§ **DATASET RECORDS**
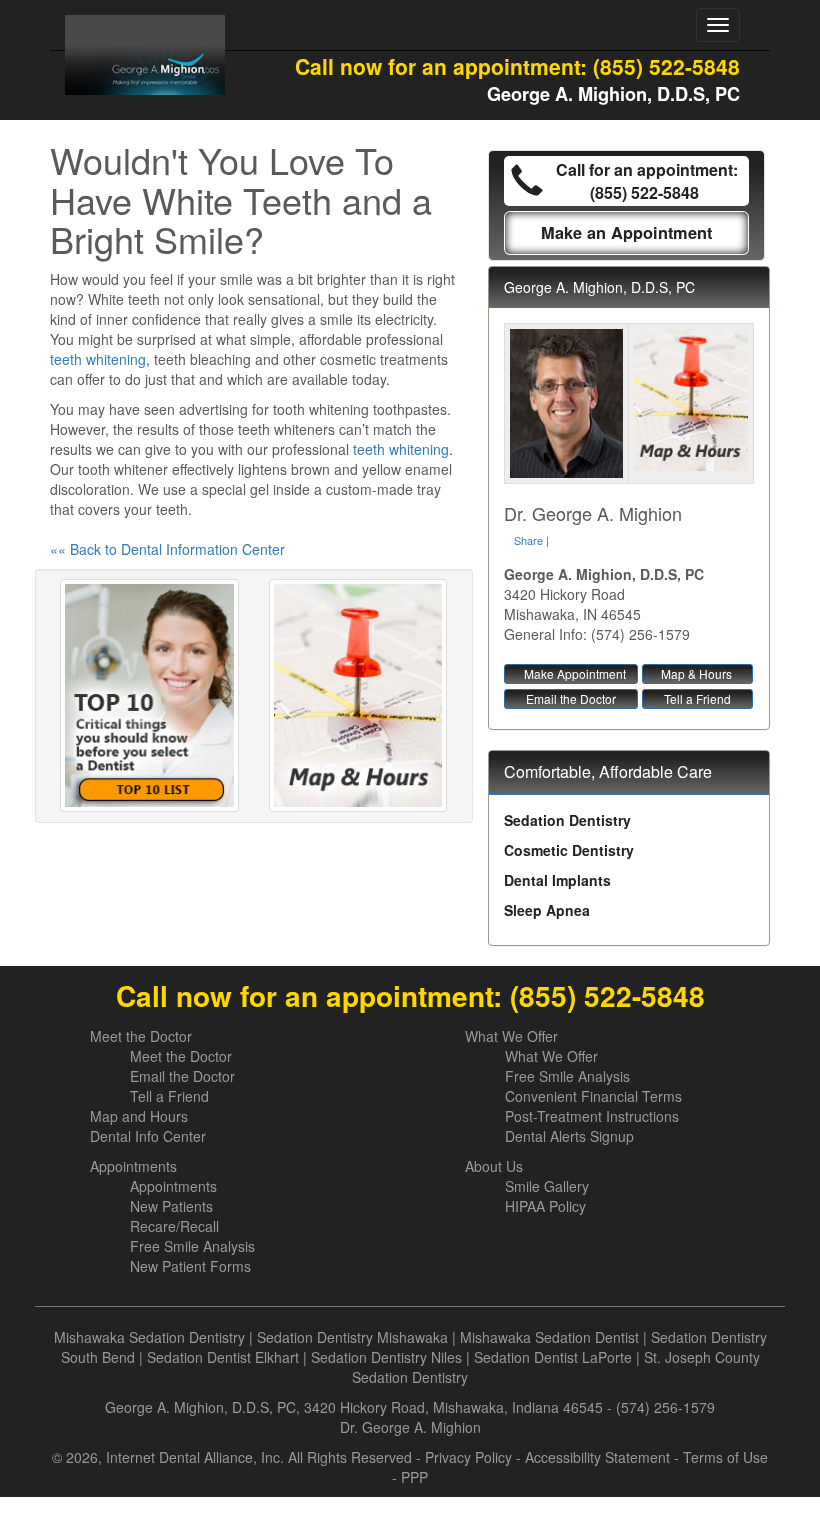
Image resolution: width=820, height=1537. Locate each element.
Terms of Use (725, 1457)
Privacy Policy (468, 1457)
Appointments (133, 1166)
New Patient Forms (190, 1266)
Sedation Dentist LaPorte (553, 1357)
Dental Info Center (148, 1136)
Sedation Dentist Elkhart (223, 1357)
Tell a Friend (697, 698)
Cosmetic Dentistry (569, 850)
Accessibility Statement (597, 1457)
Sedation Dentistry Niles (386, 1357)
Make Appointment (575, 673)
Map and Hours (139, 1116)
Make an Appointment (626, 232)
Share (528, 540)
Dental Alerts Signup (569, 1136)
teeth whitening (98, 359)
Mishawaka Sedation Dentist (549, 1337)
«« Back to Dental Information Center (167, 549)
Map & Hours (696, 673)
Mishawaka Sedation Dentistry (149, 1337)
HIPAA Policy (545, 1206)
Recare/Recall (174, 1226)
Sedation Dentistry (567, 820)
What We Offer (511, 1036)
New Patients (171, 1206)
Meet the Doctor (141, 1036)
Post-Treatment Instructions (592, 1116)
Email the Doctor (571, 698)
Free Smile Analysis (567, 1076)
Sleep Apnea (547, 910)
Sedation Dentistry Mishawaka (352, 1337)
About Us (494, 1166)
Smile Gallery (547, 1186)
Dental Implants (557, 880)
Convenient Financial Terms (593, 1096)
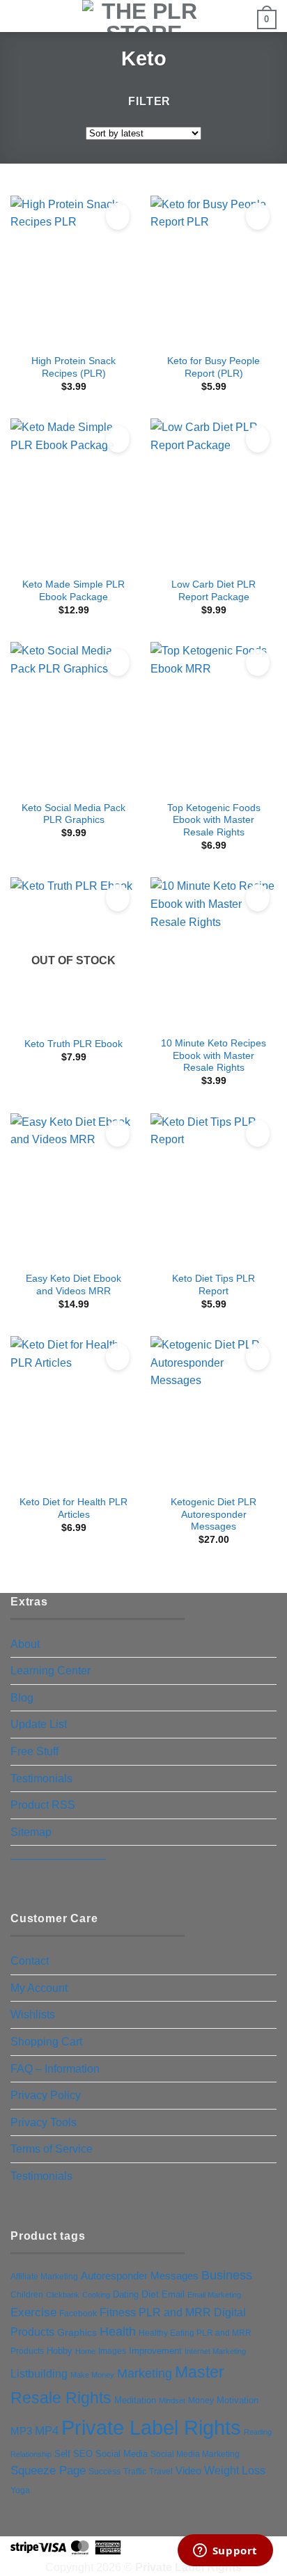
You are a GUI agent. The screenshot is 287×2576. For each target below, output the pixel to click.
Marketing (144, 2373)
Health (118, 2332)
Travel (161, 2471)
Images (112, 2351)
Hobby (59, 2351)
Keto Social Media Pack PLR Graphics (73, 814)
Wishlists (32, 2014)
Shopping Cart (46, 2042)
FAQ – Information (55, 2069)
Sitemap (31, 1832)
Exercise (33, 2312)
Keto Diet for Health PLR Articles (73, 1508)
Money (201, 2400)
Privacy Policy (45, 2095)
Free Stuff (34, 1751)
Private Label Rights (151, 2427)
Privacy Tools (43, 2122)
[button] (18, 17)
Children (26, 2295)
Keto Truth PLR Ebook (73, 1044)
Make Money (92, 2375)
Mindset (172, 2400)
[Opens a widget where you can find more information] (225, 2551)
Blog (21, 1698)
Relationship (31, 2454)
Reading (258, 2432)
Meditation (135, 2400)
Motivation (237, 2400)
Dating (126, 2294)
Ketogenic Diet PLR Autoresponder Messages (213, 1514)
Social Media (121, 2454)
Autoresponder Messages (140, 2276)
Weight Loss (234, 2470)
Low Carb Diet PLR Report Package (213, 590)
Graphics (77, 2332)
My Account (39, 1988)
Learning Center (50, 1670)
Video (188, 2470)
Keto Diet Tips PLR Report (213, 1284)
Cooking (96, 2295)
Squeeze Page (48, 2470)
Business (226, 2275)
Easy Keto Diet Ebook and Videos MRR (73, 1284)
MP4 (47, 2430)
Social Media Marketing (195, 2454)
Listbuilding (39, 2374)
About (25, 1644)
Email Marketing (214, 2295)
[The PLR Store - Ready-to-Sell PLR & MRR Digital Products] (143, 16)
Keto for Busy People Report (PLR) (213, 367)
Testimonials (41, 1778)
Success (104, 2471)
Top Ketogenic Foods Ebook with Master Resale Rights (214, 820)
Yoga (20, 2490)
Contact (29, 1961)
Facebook (78, 2313)
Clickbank (62, 2295)
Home (85, 2351)
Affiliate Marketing (44, 2276)
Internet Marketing (215, 2351)
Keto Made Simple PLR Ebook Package (73, 590)
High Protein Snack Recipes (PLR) (73, 367)
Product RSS (42, 1805)
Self (62, 2454)
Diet (150, 2294)
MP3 (21, 2431)
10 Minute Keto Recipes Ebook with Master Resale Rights (213, 1055)
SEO (83, 2454)
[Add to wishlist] (118, 216)
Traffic (134, 2471)
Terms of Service (51, 2149)
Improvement (155, 2351)
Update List (38, 1724)
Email (173, 2294)
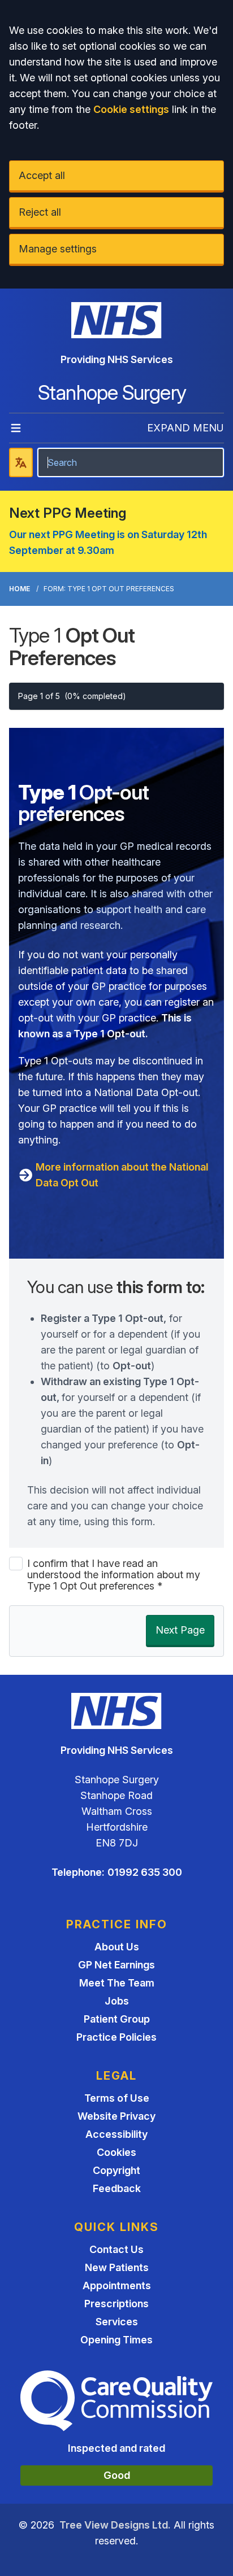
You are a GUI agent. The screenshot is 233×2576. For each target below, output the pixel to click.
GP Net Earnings (116, 1965)
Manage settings (58, 249)
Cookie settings (131, 109)
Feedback (117, 2188)
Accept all (42, 175)
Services (117, 2322)
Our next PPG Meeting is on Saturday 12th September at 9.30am (108, 542)
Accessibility (116, 2134)
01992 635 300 (144, 1872)
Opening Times (116, 2340)
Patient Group (117, 2019)
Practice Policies (116, 2037)
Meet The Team (116, 1983)
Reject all (40, 212)
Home (19, 588)
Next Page (180, 1630)
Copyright (116, 2170)
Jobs (117, 2001)
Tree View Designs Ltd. (115, 2525)
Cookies (116, 2152)
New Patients (117, 2267)
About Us (116, 1947)
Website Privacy (116, 2116)
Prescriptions (116, 2303)
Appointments (117, 2285)
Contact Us (116, 2249)
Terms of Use (116, 2098)
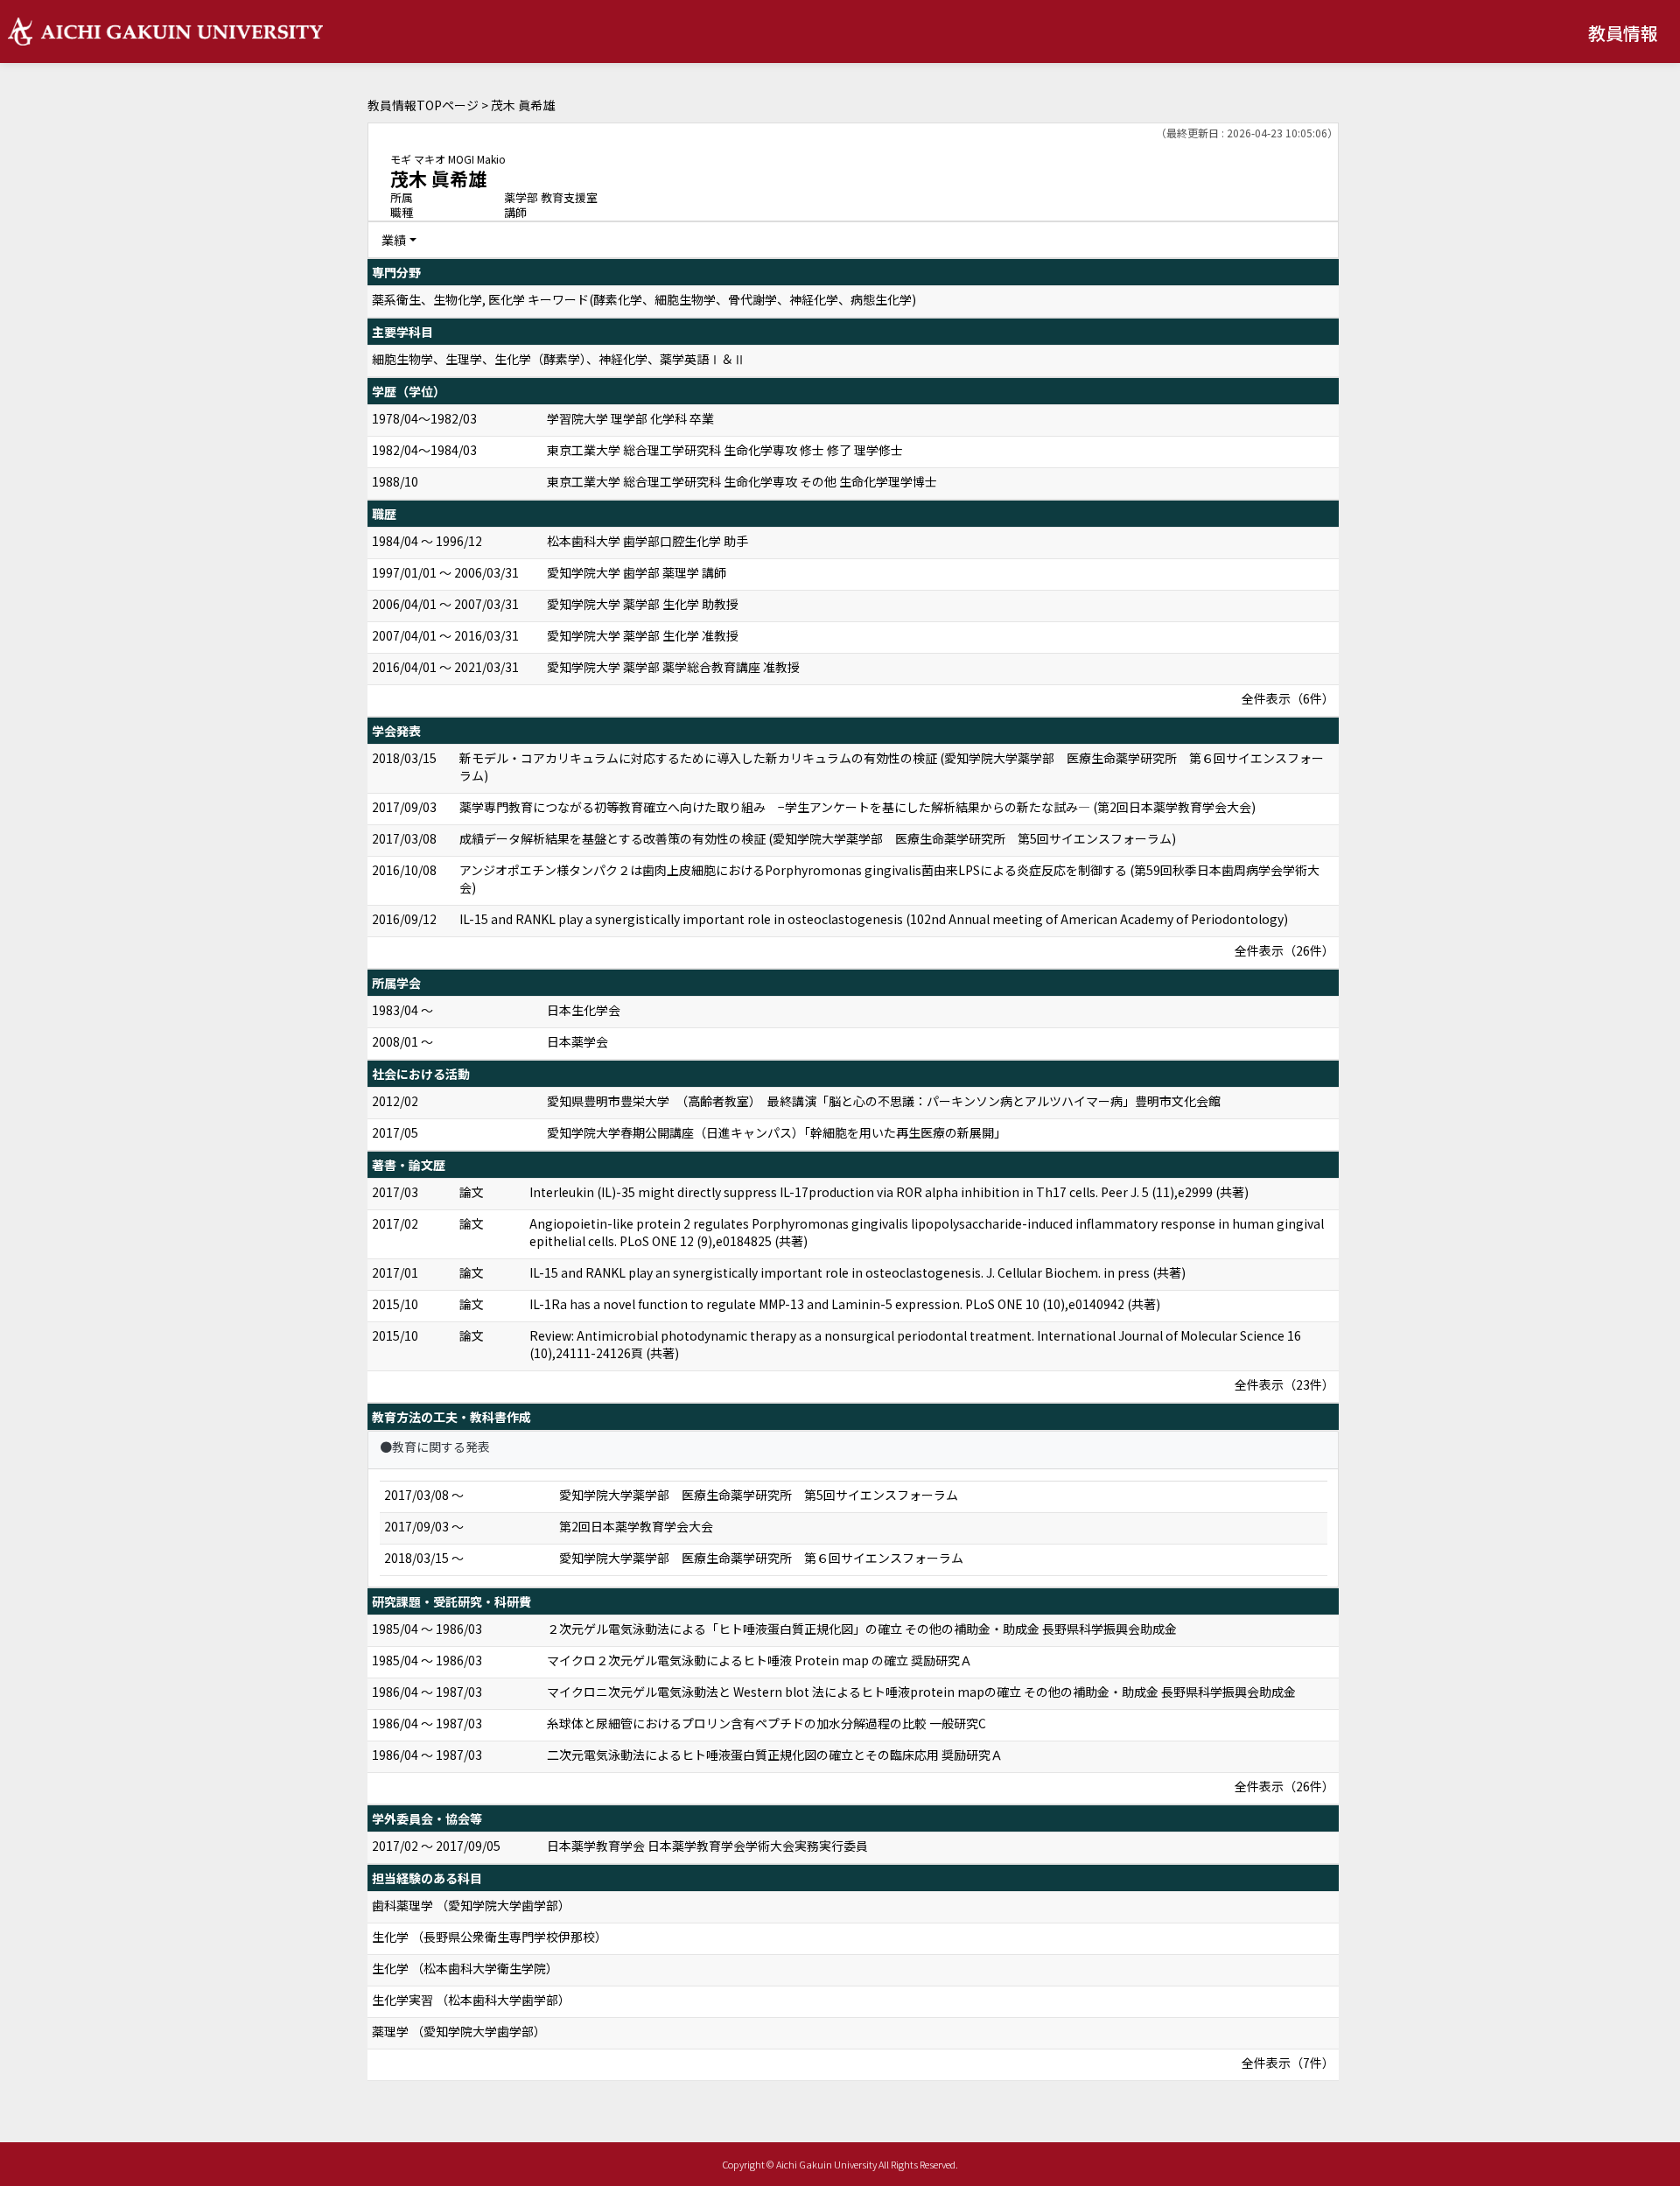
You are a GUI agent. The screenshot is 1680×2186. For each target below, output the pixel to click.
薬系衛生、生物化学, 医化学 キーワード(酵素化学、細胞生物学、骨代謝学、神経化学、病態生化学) (644, 299)
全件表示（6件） (1288, 698)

§ **TASK DESCRIPTION**
Using the records above, write out exactly the lines between the one holding "Dating (126, 2294)" and the one holding "My Account (39, 1988)", inclusive; leave everything else out.

§ **WORKED SOLUTION**
Dating (126, 2294)
Ketogenic Diet PLR Autoresponder Messages (213, 1514)
Social Media (121, 2454)
Autoresponder Messages (140, 2276)
Weight Loss (234, 2470)
Low Carb Diet PLR Report Package (213, 590)
Graphics (77, 2332)
My Account (39, 1988)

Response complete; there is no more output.